When you come to, the world is wrong-sized and tilted. The lights are too bright, the air smells of disinfectant and something vaguely sweet, like pet shampoo gone overboard. Sounds — muted voices, the clink of metal — drift through a haze. You try to move and realize you are enclosed: a small metal cage, a soft blanket at your feet, the bars close enough to touch but far enough to make reaching impossible.
Around you, animals in human clothing move with the practiced ease of those who have learned to mimic a different species. They speak in a language you don’t understand — voices shaped by muzzles and beaks and paws, laughter that sounds like wind through leaves. Their faces not are humanlike, their clothing tailored: shirts, jackets, shoes. None of it makes sense. The word you hear most is something like “pet” in their tongue — an idea you sense but can’t fully grasp until a shadow falls across the front of the cage.
He is impossibly large. A grizzled gray wolf with vivid blue eyes stands directly in front of you, broad shoulders filling the gap between rows of enclosures. He wears a black T‑shirt that hugs powerful muscles and gray pants tucked into sneakers; even his casual clothing seems sculpted to his frame. The wolf drops to one knee so his face is level with yours, and places a heavy, callused hand against the glass. From where you sit, his paw dwarfs your entire arm. You see claws — sharp, controlled — but the touch on the glass is careful, almost reverent.
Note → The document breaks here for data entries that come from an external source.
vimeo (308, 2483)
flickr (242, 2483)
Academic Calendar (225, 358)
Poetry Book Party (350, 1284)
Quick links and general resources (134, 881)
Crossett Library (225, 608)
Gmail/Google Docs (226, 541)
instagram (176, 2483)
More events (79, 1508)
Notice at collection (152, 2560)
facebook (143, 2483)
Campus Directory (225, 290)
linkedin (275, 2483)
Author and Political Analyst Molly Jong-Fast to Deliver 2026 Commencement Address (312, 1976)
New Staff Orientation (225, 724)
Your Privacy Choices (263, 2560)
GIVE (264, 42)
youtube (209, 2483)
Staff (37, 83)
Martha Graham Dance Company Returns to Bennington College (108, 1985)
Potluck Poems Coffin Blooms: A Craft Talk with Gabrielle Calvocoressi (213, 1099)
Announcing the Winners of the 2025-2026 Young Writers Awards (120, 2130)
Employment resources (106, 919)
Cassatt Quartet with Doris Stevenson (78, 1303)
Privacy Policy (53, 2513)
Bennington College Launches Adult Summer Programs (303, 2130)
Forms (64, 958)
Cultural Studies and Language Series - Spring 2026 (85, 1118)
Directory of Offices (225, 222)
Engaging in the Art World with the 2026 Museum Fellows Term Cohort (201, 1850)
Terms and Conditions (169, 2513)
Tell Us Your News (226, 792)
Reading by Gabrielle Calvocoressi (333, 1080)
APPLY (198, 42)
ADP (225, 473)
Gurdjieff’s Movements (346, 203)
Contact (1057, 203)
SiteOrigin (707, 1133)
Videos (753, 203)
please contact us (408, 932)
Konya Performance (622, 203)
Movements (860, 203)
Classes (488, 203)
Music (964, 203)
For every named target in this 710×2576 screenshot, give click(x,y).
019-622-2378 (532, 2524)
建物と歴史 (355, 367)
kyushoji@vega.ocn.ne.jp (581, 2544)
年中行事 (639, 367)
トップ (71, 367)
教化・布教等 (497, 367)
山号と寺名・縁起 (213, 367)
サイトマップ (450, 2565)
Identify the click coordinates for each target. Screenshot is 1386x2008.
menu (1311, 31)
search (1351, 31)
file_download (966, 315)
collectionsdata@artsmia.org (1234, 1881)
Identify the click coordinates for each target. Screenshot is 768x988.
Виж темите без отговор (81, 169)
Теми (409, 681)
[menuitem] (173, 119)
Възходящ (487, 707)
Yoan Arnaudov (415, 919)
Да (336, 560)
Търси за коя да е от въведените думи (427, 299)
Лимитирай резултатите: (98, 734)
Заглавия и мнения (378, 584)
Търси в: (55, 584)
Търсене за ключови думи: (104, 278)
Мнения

There is a look in his blue eyes that you don’t expect: curiosity folded into something like delight. He watches you as if discovering a rare plant in a dry field. He motions to a clerk in a uniform, nodding. The exchange that follows is foreign and brief; you are ushered onto a pallet, wrapped gently, and pushed into a carrier. The wolf — the one with the sky eyes — buys you. The realization lands with a cold clarity: your world has been reduced to possession.
Perspective shifts.
The pet shop staff were obliging — quick with gloves and a soft voice, telling me the way to handle humans that had made my day. “Put them in the carrier,” they said, “it’s easier to transport.” I could hardly believe my luck: a genuine human, alive and no doubt exhausted, and bewildered. And cute. God, so small and impossibly fragile. My thumbs fidgeted against the handle of the carrier the whole way home; I kept picturing Rolf’s face when he found out.
The walk back to my apartment was a string of careful steps. I took my shoes off in the entryway, set the carrier down as if laying a sleeping thing on living room floor, and sat in front of it with a grin that wouldn’t fade. The apartment smelled of coffee and the faint tang of old textbooks I never quite finished moving out. I opened the carrier, waited a beat to let the human get their bearings, then coaxed in a voice I tried to make softer.
“Come on, human‑chan. We’re home.”
I know my speech is a deep, animal sound — they won’t understand my words — but there’s a tone humans seem to listen to. A minute of quiet pleading, a few rustles, and the human peeks out. The moment they step free, I don’t think. Instinct takes over — I gather them up in a hug that’s meant to be warm, possessive, proud. My arms close around their ribcage and I realize, a fraction too late, that I’m squeezing harder than I intended. Their breaths come shallow, a small sound of panic pressed into the hollow of my chest.
Phone out of my pocket, thumb flying, I can’t keep the grin out of my voice. “Rolf — I got one. A real human pet! They’re adorable!”
On the other end, Rolf’s voice is a stunned high note. “Zinoviy‑sempai, you… you really got a pet?”
“Come over. You have to see them!” I say, tightening my hold without noticing the hitch in the human’s inhale. The pulse under my palm is fast. They are so small. So real. My excitement blurs everything else into a bright, eager haze, and for a moment the world narrows to the rhythm of a heartbeat beneath my hand and the thrill of possession.